敷地面積108.4m2(約32.79坪・約65.46畳)、間取り4LDK。これは首都圏にある一戸建ての平均的な広さと間取りだ。一見、広いようにも思えるが、子どもがふたりいる4人家族の場合、1階に10畳程度のリビングと客間、2階に各6畳程度の夫婦の寝室と子ども部屋が2つ。こんなふうに考えると、案外余裕は少ないもの。
では、「あと8畳広かったら?」と考えてみたらどうだろう? リビングが18畳くらいに広くなれば、家族がリビングでのびのびくつろげる時間が増えるかもしれないし、リビングの一部に畳を敷いて和の空間を演出するなんてこともできる。またホームシアターを設置しても楽しそうだ。寝室など各居室も、6畳ではなく8畳~10畳のゆったりした間取りで計画することも可能となる。
一方、「工務店」や「建築設計事務所」は、ハウスメーカーと比べると小規模で、独自の間取りプランを持たない代わりに、個性的でよりオリジナリティにあふれた家づくりや、気候や生活習慣などといった地域特性に即した家づくりができる。
“あとちょっと”の広さを、部屋数に求めたらどうなるか?もうひと部屋多ければ、憧れの書斎にすることもできるし、夫婦で共用のホビールームにすることもできる。趣味用のスペースは必要ないというファミリーなら、増えた部屋を収納部屋として使うことで、家の中をスッキリ、より広々させることもできるだろう。
広めの敷地があれば、ゆとりの間取りを考えられるだけでなく、庭やカーポートについての設計自由度もあがるというもの。100m2では1台分しかとれないケースが大半だが、2台止められるカーポートも検討できる。また、広めの庭をつくれれば、いつも目の届くところで子どもを気軽に外で遊ばせることもできる。家庭菜園を設けて、子どもと一緒に食育を考える…なんてことも夢じゃない!

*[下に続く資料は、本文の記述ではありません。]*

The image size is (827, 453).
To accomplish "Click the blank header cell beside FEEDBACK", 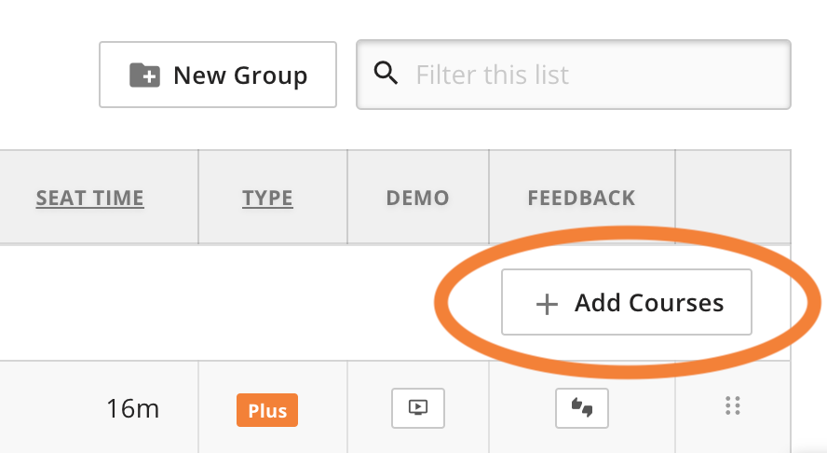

2世帯住宅では、リビングやキッチンなどを部分的に共有する、「一部共有」の形が一般的。敷地面積が足りずに、「本当は別々にしたかった玄関やお風呂を共有にせざるを得なかった」というケースも多いもの。ここにあと8畳分(約13m2)の広さがあれば、玄関やお風呂を別にした2世帯住宅が実現できる可能性が高くなる。リビングを別にすれば、プライベートな空間も分けることも可能だ。

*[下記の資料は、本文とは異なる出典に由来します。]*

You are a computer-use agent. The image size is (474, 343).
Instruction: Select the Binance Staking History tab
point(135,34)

平均がこれくらいの広さだから…と、周りの環境にとらわれず、自分らしい暮らしができる広さを手に入れよう。そのためには、エリアを広げて家や土地を探す視点が大事。駅から5分遠く、もしくは職場から2駅離れるだけで、予算を変えずに広い家や土地に出会える可能性は飛躍的に高まるものだ。広さはあとから手に入らないもの。家族みんなが快適に暮らせるように、ぜひ”あとちょっと”の広さがもたらすゆとりを考えてみよう。